-- start --

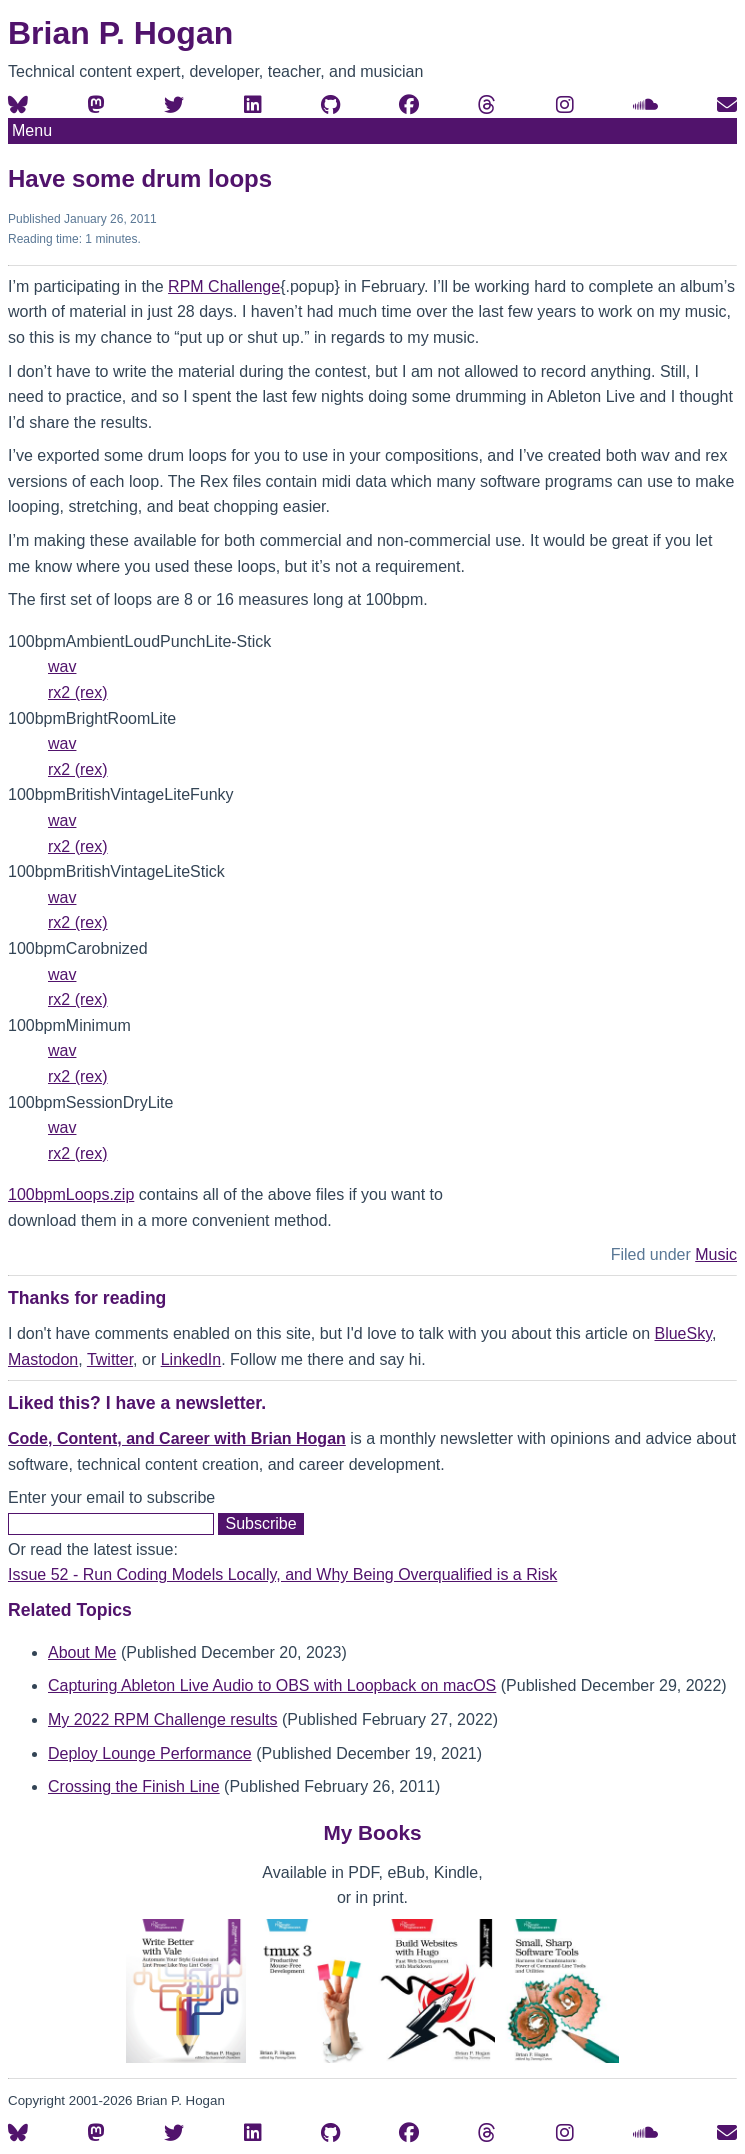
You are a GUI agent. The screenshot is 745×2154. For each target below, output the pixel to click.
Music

-- end --
-- start --

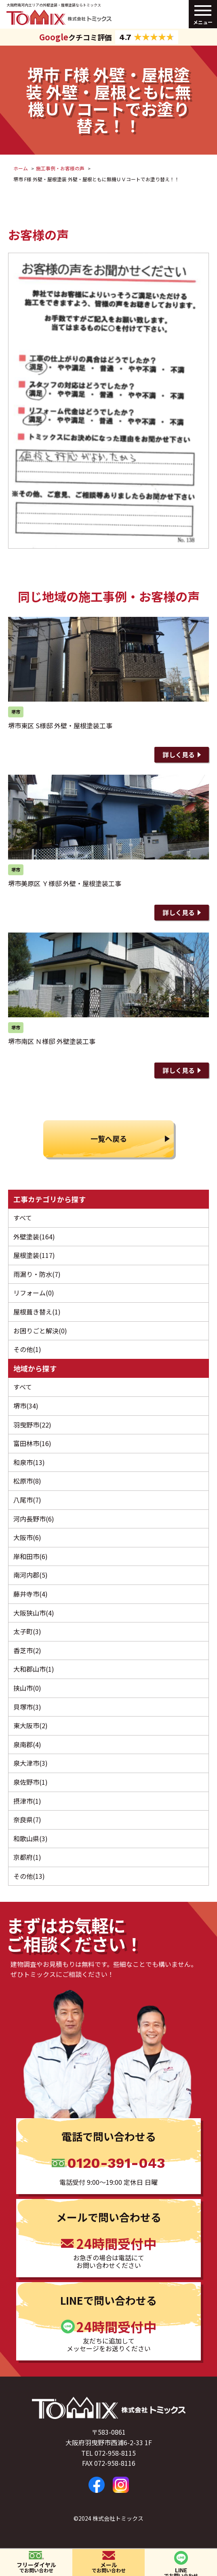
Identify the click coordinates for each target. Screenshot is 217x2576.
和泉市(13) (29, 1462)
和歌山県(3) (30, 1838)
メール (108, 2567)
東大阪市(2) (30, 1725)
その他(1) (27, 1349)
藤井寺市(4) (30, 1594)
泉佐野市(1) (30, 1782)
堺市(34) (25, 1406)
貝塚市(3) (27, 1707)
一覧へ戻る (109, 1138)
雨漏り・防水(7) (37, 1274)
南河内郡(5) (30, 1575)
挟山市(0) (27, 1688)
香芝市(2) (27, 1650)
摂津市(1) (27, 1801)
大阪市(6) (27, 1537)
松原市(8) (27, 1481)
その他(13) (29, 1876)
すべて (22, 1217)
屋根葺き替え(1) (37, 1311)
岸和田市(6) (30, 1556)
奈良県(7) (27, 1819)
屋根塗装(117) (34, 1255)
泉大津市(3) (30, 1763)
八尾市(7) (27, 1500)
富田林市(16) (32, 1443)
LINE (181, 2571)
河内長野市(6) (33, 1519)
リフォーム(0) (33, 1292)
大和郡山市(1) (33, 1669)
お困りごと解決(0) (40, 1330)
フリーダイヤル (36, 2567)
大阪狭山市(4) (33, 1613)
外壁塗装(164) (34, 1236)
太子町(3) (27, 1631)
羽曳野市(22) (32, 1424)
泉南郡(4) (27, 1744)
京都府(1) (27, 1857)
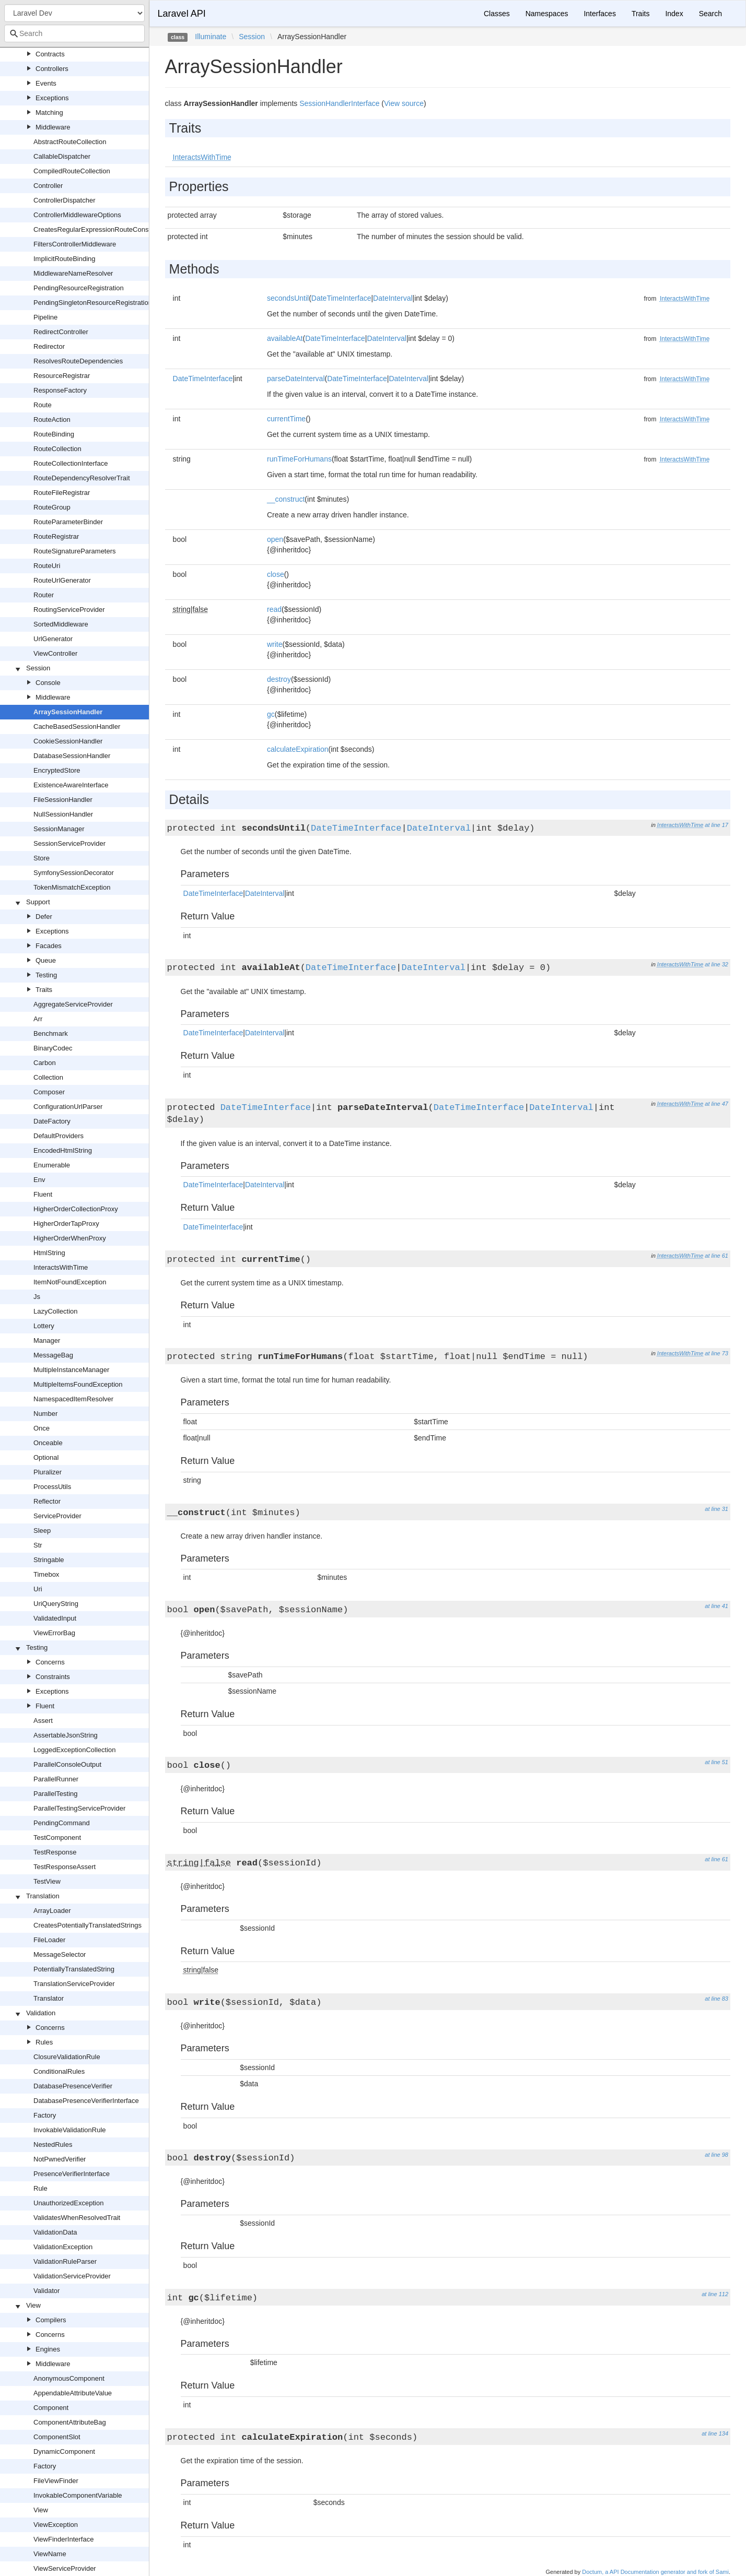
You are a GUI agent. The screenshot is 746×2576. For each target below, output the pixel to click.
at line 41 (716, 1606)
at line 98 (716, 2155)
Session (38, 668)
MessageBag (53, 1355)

-- end --

■ **What you have to do**
Render the entries from the line containing "太子町(3) (27, 1631)" up to and including the line containing "MessageBag (53, 1355)" as a Markdown table with the columns Row and Text, numbering each row. Leave out blank lines and pictures.

■ **Finished answer**
| Row | Text |
|---|---|
| 1 | 太子町(3) (27, 1631) |
| 2 | 羽曳野市(22) (32, 1424) |
| 3 | 泉南郡(4) (27, 1744) |
| 4 | 京都府(1) (27, 1857) |
| 5 | You are a GUI agent. The screenshot is 746×2576. For each target below, output the pixel to click. |
| 6 | at line 41 (716, 1606) |
| 7 | at line 98 (716, 2155) |
| 8 | Session (38, 668) |
| 9 | MessageBag (53, 1355) |